REQUIRED TASK
Turn everything from the line containing "This screenshot has height=460, width=1024." down to the line containing "Action: point(1024,24)" into a Markdown table with the columns No. and Line, skipping blank lines. Leave the pictures out of the answer.

=== DATA LISTING ===

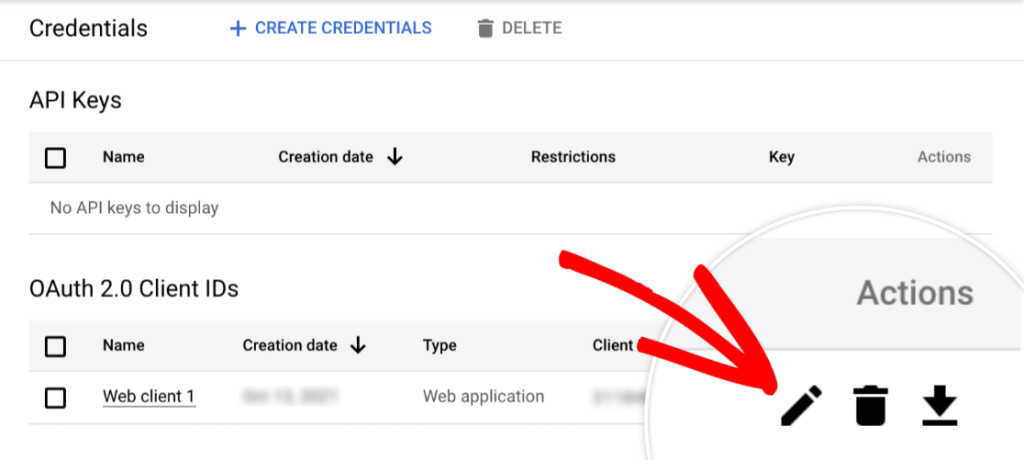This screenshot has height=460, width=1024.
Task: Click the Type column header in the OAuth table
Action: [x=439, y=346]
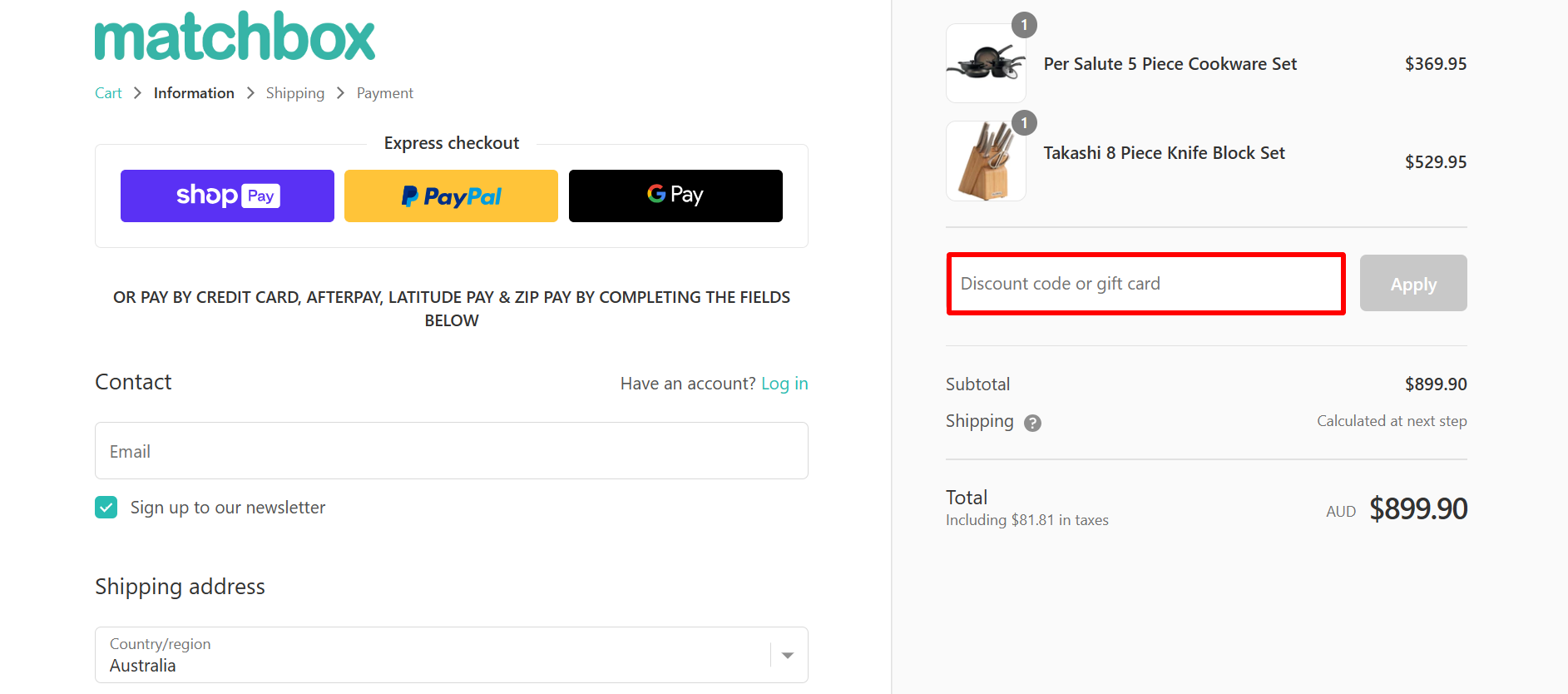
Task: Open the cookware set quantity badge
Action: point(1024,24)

===
=== DATA LISTING ===

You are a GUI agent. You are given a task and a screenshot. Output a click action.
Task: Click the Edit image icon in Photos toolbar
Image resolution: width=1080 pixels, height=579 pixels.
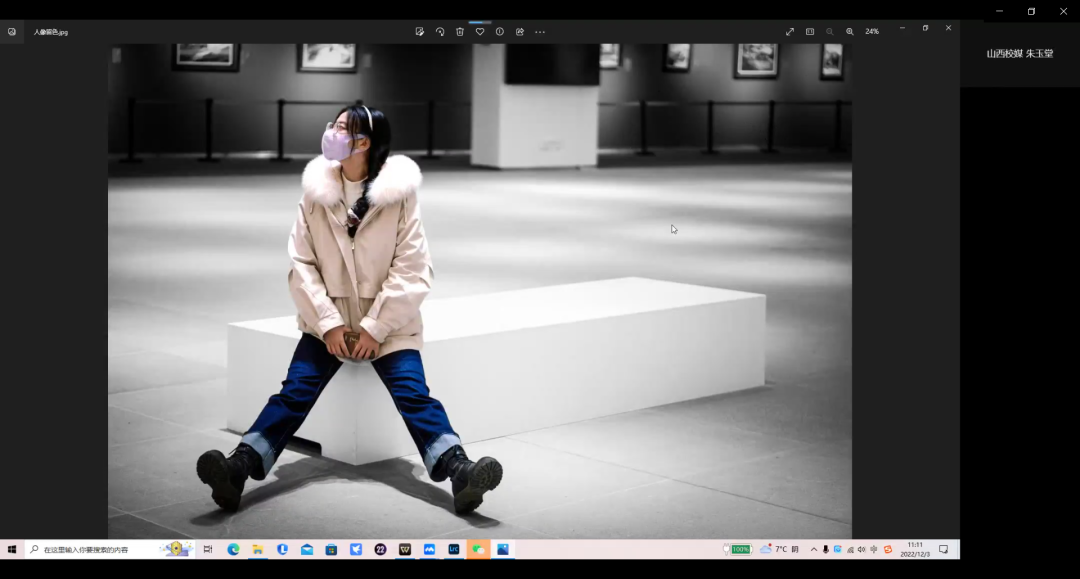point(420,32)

===
=== DATA LISTING ===

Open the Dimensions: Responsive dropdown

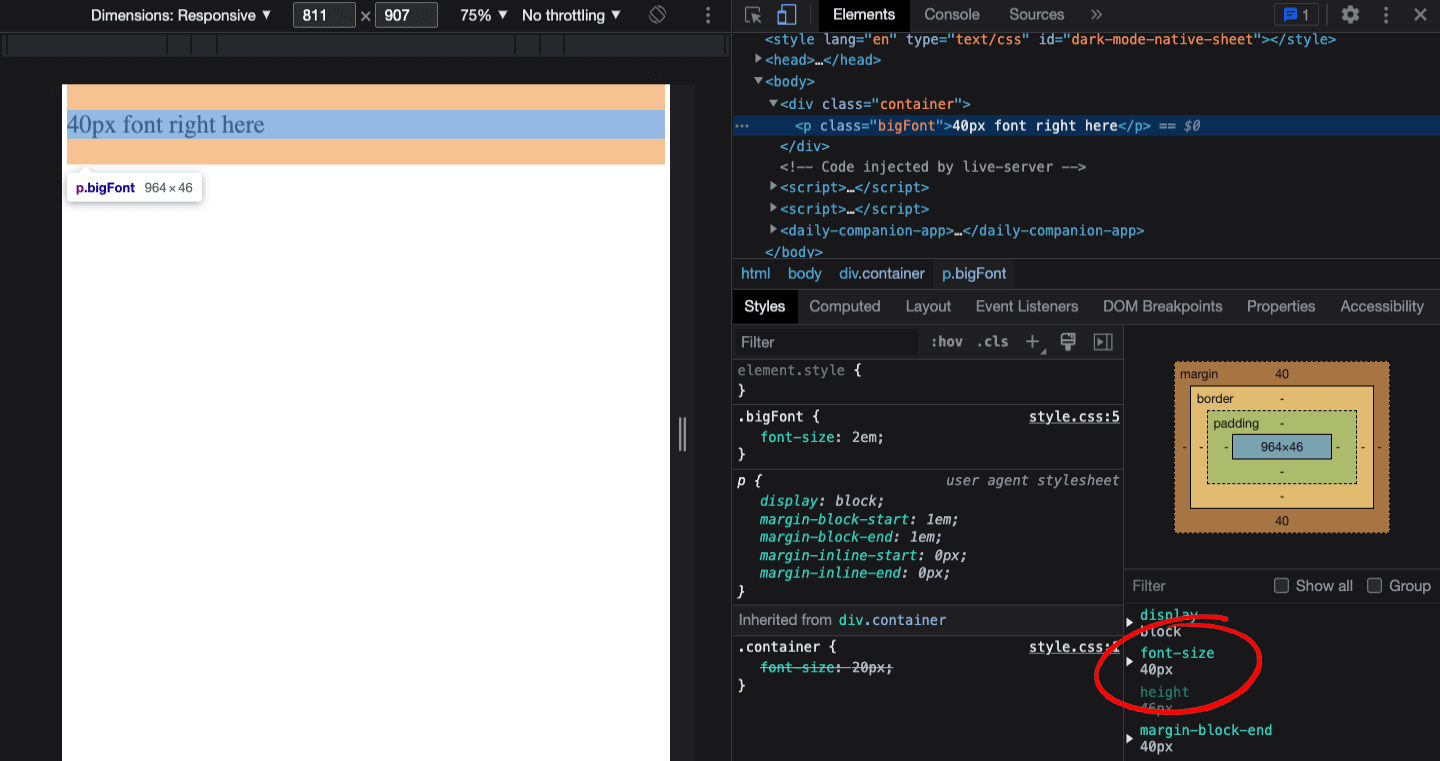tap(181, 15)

===

FULL ANSWER
| No. | Line |
|---|---|
| 1 | This screenshot has height=460, width=1024. |
| 2 | Task: Click the Type column header in the OAuth table |
| 3 | Action: [x=439, y=346] |
| 4 | Task: Open the cookware set quantity badge |
| 5 | Action: point(1024,24) |